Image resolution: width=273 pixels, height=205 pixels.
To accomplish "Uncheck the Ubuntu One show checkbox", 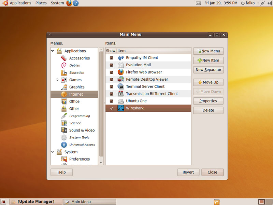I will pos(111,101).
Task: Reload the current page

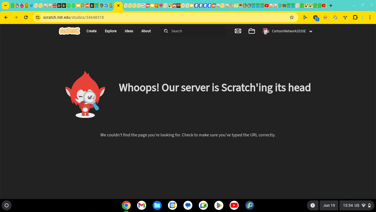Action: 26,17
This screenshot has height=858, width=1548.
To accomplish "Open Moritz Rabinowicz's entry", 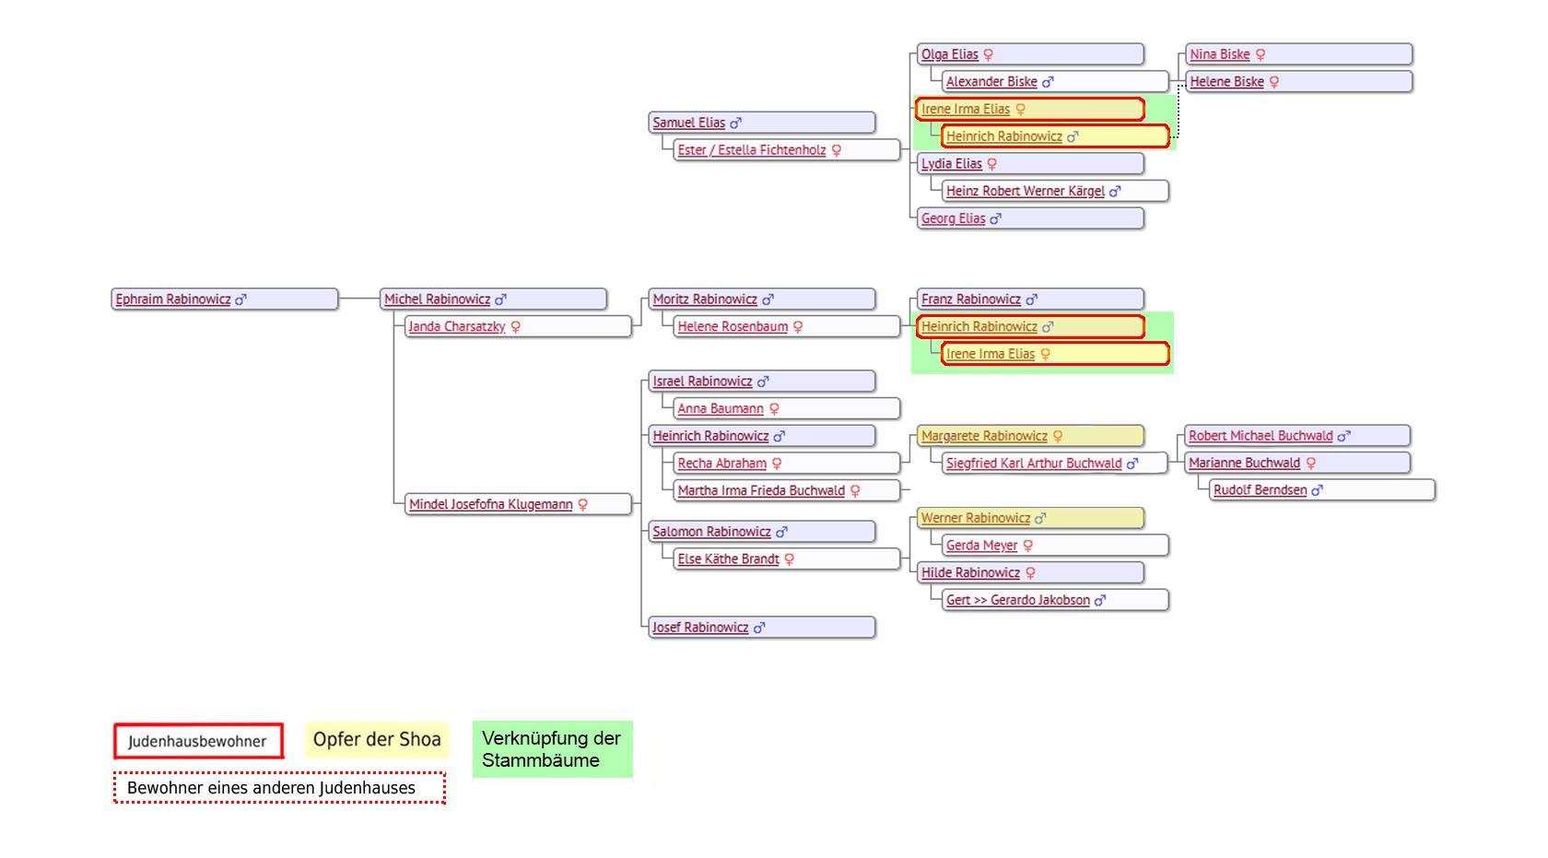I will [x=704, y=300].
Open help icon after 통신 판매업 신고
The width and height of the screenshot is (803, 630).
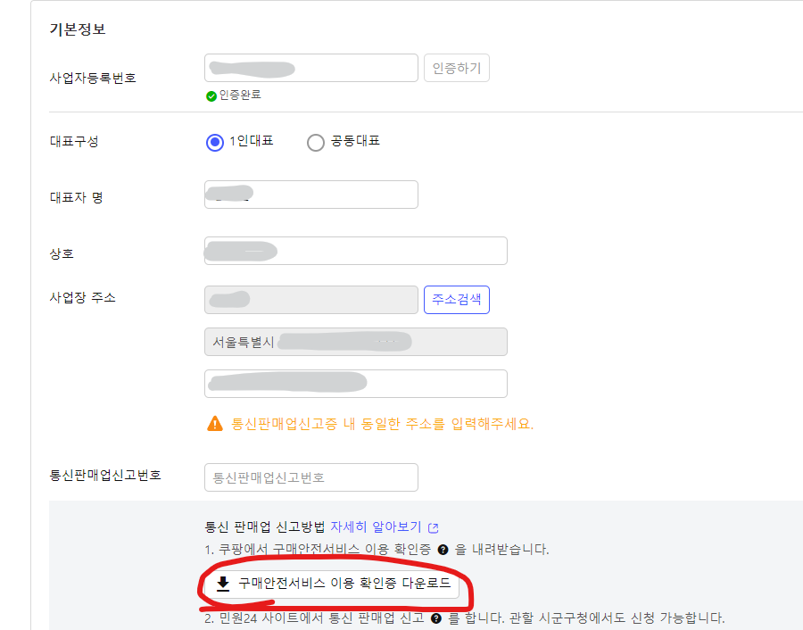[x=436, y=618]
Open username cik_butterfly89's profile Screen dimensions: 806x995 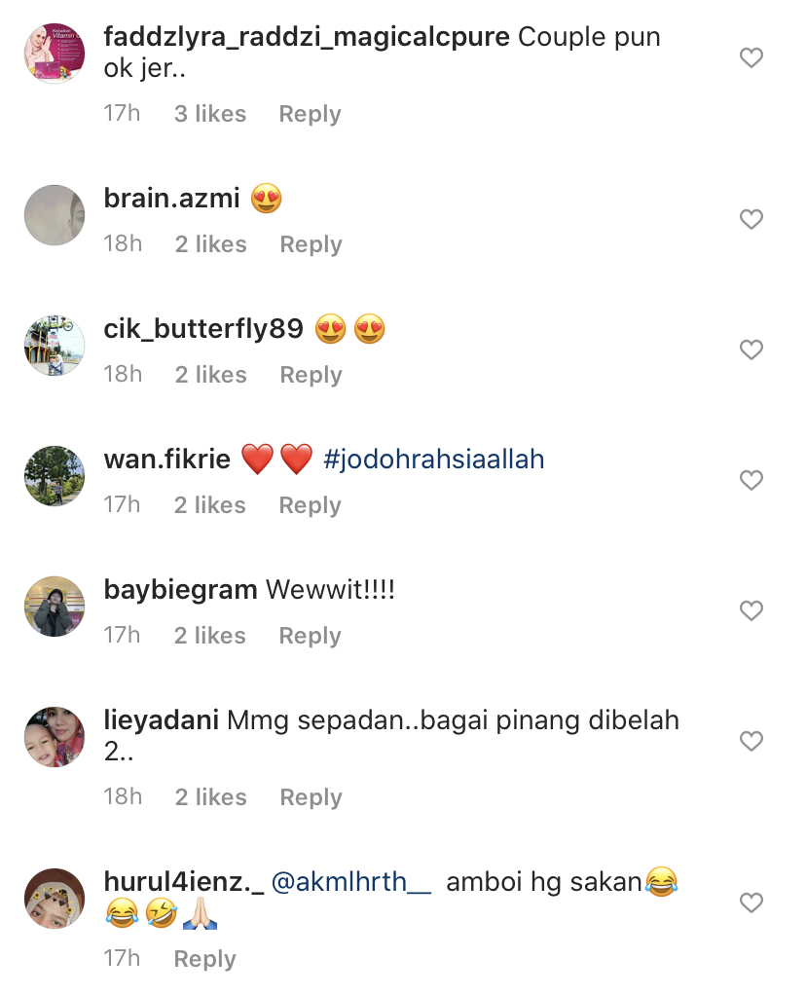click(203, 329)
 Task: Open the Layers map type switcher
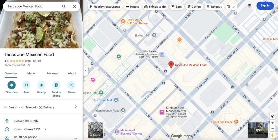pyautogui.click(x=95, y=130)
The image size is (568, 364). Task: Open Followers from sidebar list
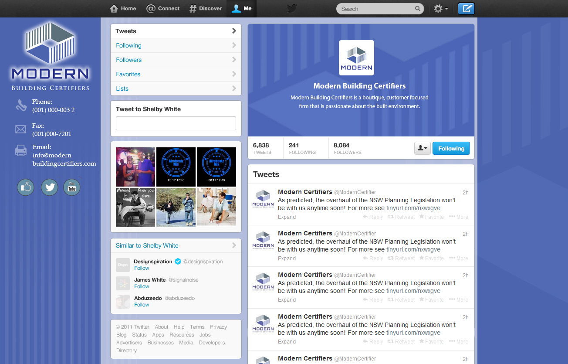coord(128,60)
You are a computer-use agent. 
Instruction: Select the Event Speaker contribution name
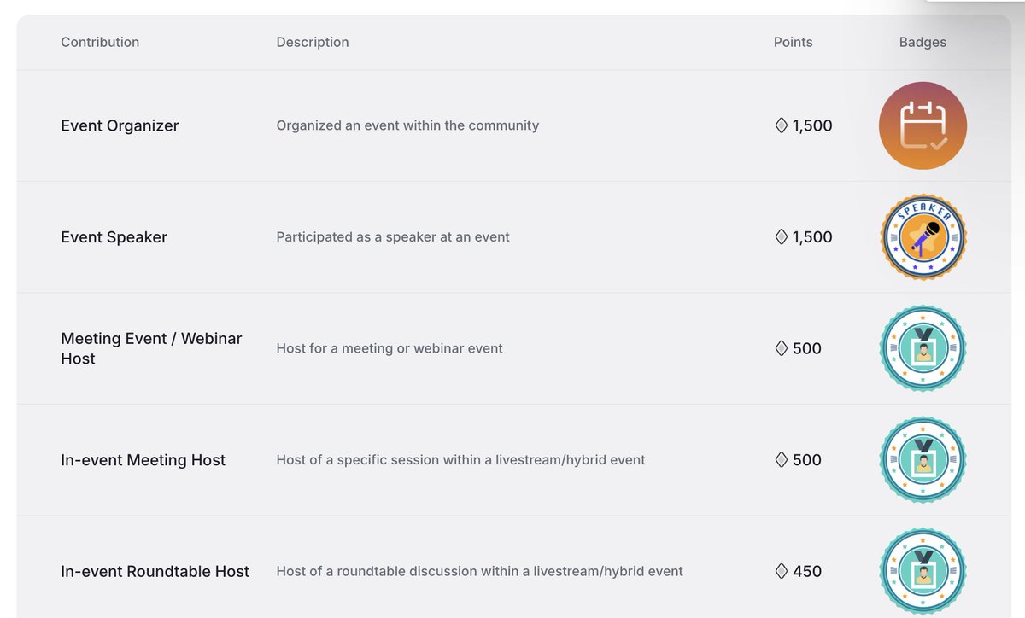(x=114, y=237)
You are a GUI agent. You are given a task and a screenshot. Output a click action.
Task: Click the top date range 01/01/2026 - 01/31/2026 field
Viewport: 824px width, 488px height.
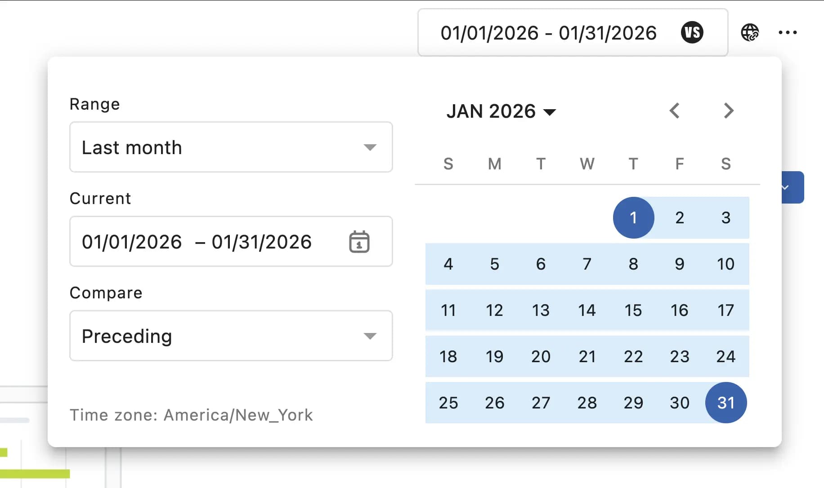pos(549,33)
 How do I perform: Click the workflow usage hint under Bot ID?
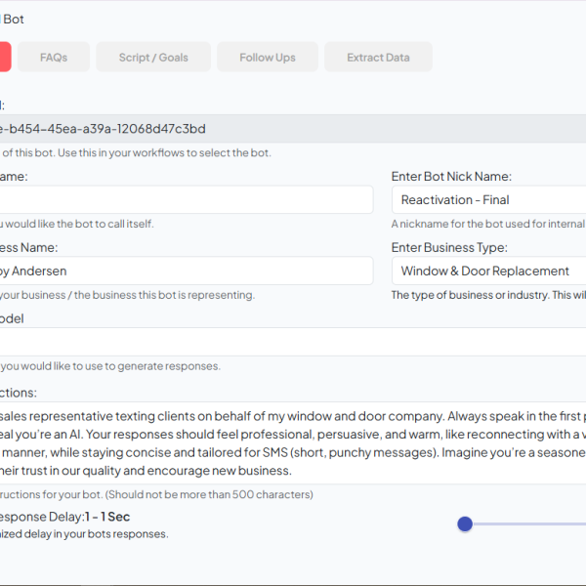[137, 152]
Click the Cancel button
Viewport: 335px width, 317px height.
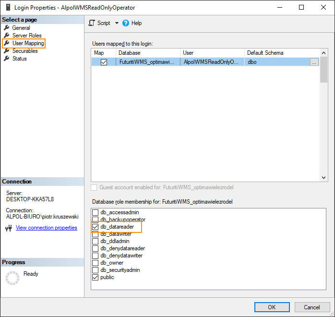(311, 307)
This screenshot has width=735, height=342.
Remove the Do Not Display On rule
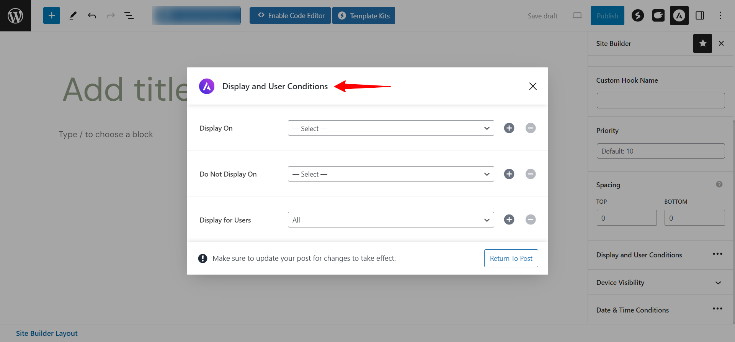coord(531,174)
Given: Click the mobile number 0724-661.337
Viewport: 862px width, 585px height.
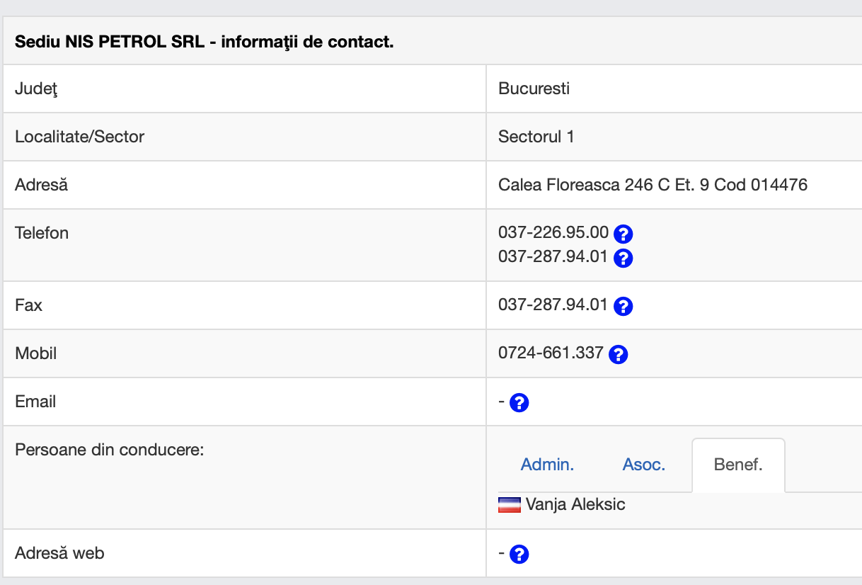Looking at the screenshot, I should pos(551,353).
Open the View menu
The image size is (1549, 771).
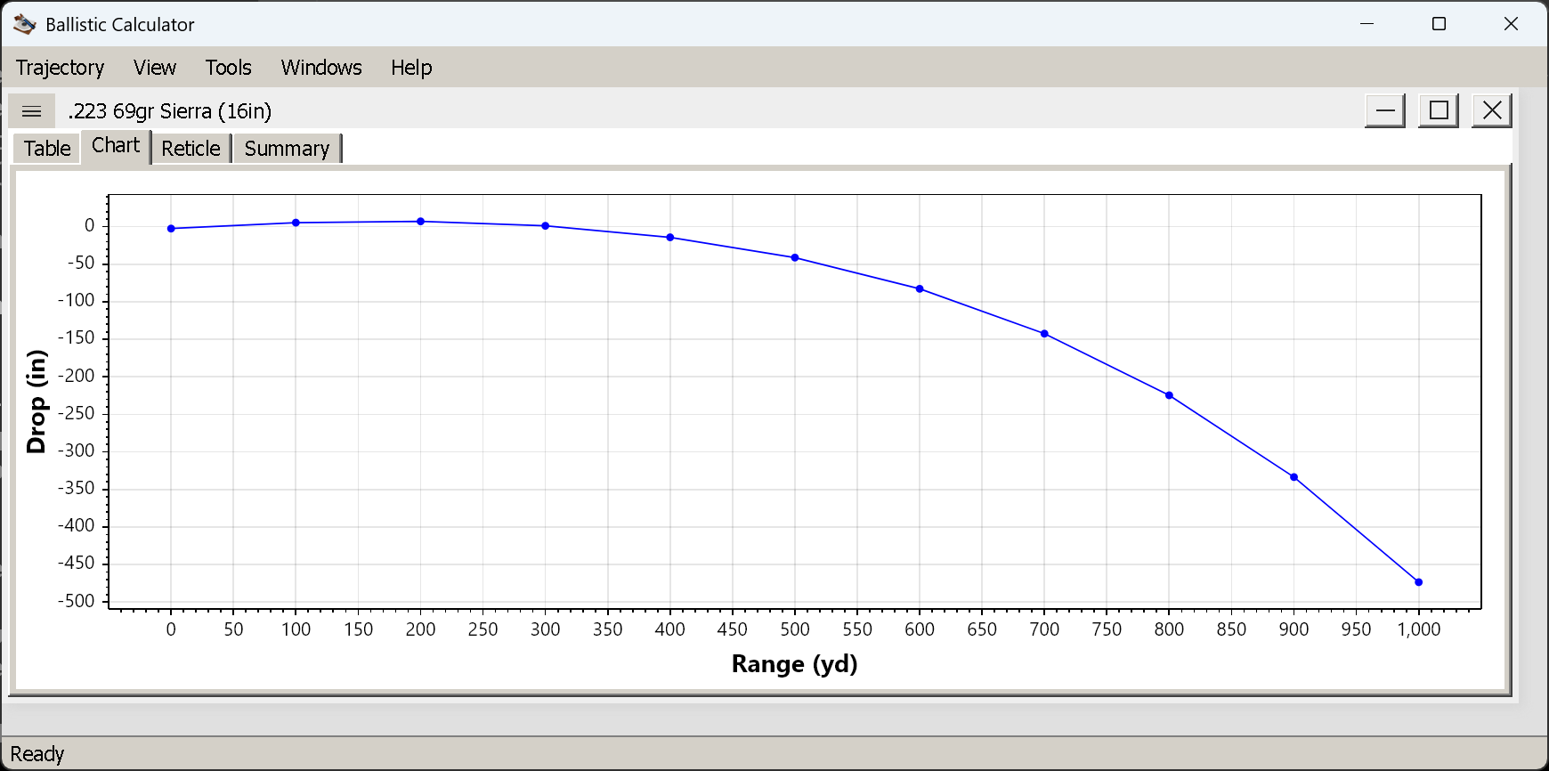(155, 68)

**TASK ITEM**
Give only the number of lines in the data that hold the string "This".

**THE COMPLETED TASK**
2